▸ **TASK DETAILS**: Lay out as a numbered list every line from the start of the items below through the line that contains "Action: point(450,70)", both ends included. Skip blank lines and leave the pictures out.
━━ DATA TO USE
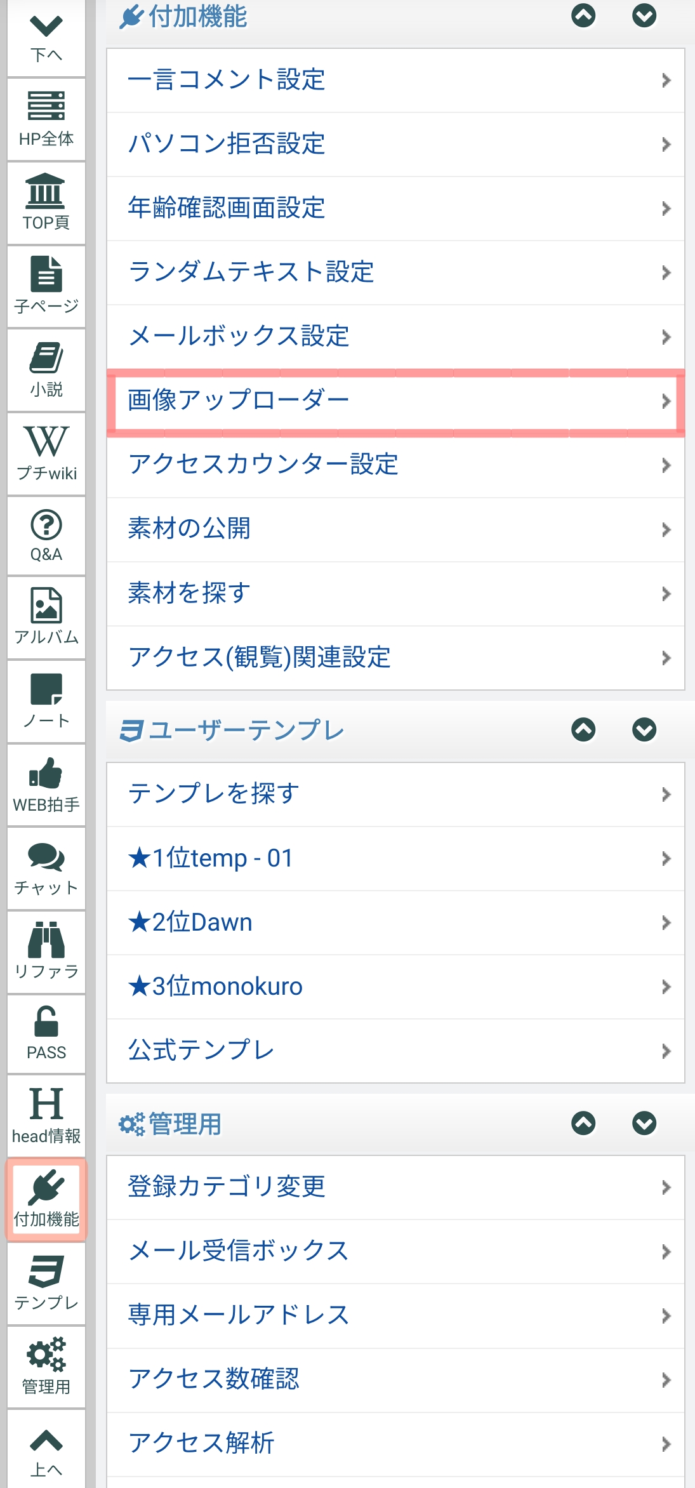Select the 小説 book icon
The width and height of the screenshot is (695, 1488).
46,370
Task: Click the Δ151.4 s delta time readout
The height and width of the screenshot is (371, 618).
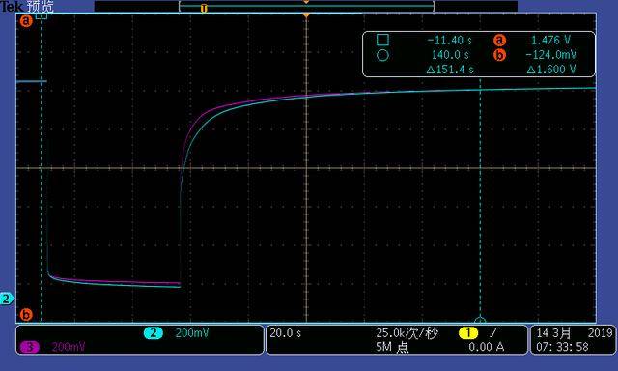Action: point(450,70)
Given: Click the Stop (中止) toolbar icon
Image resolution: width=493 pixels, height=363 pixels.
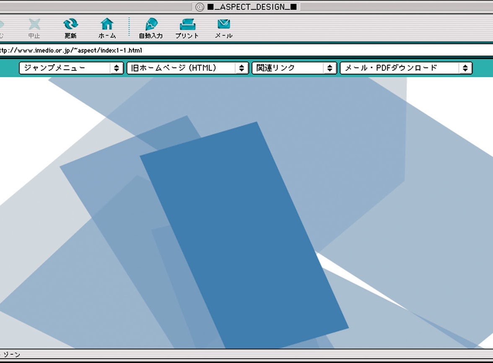Looking at the screenshot, I should click(x=34, y=25).
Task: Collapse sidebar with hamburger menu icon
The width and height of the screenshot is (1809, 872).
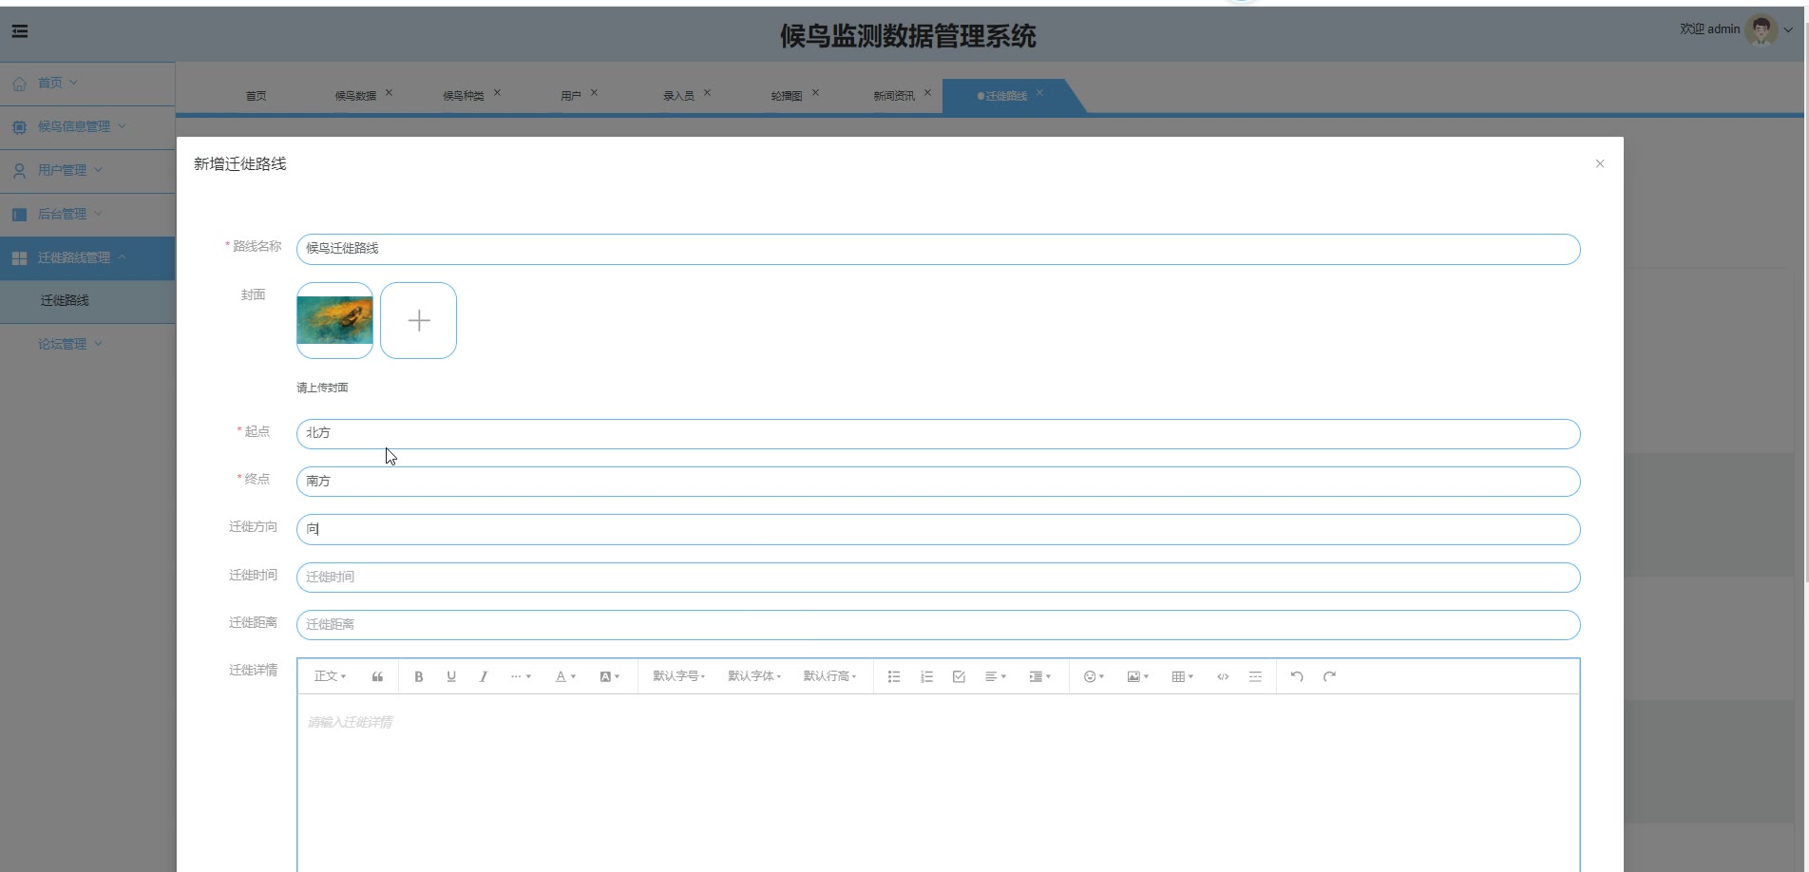Action: tap(20, 31)
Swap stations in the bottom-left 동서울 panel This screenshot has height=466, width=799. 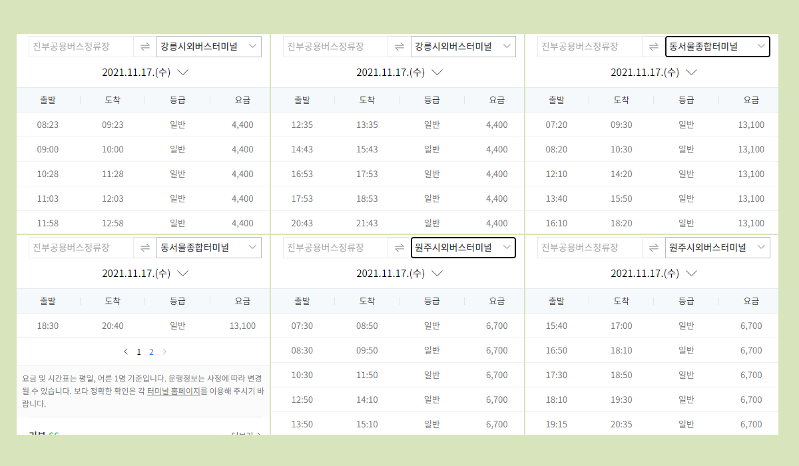click(x=144, y=247)
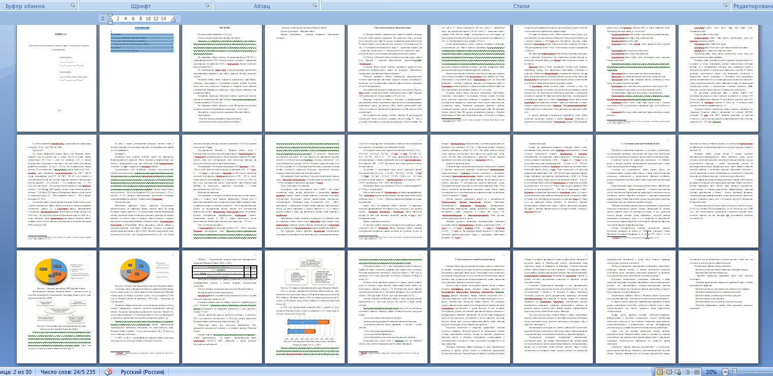The width and height of the screenshot is (773, 376).
Task: Click the right indent marker on ruler
Action: point(173,19)
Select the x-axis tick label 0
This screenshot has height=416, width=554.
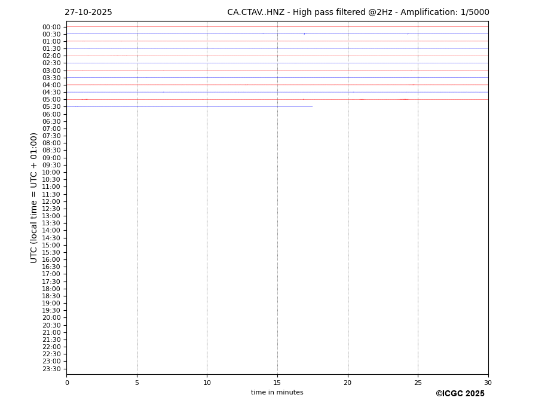coord(67,383)
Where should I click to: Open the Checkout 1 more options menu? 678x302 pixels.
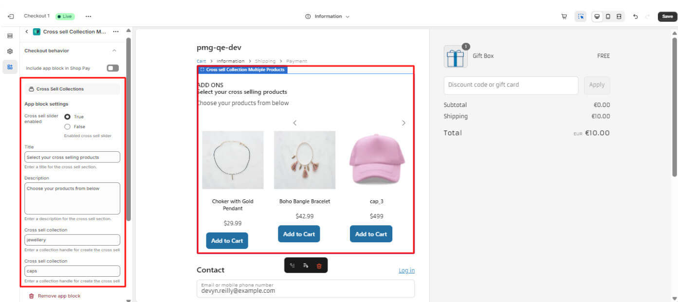click(x=88, y=17)
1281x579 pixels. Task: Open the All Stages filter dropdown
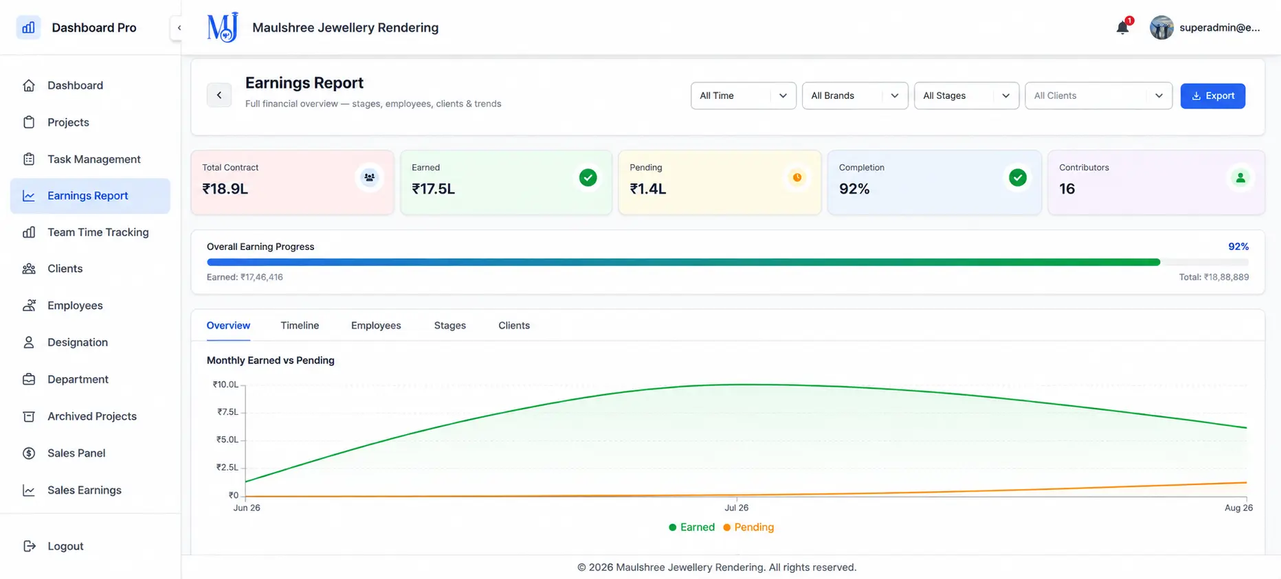tap(966, 95)
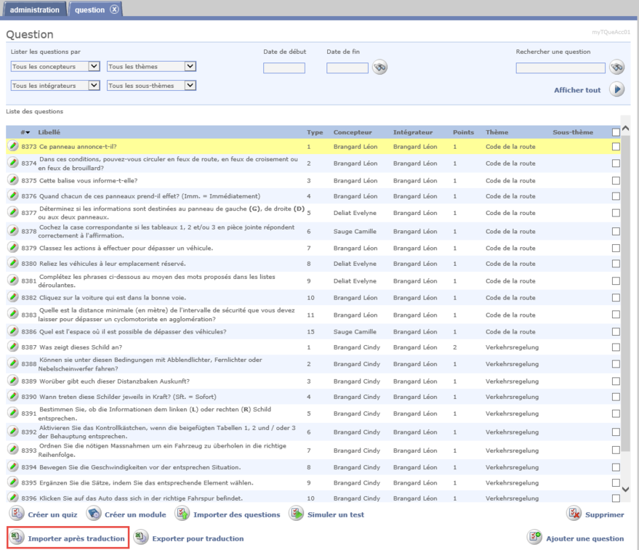Click the Ajouter une question icon

[535, 538]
━━━━
▸ **OUTPUT FOR THIS TASK**:
1. Select the 小説 book icon
2. The width and height of the screenshot is (695, 1488).
3. 46,370
4. Task: Click the Δ151.4 s delta time readout
5. The height and width of the screenshot is (371, 618).
6. Action: point(450,70)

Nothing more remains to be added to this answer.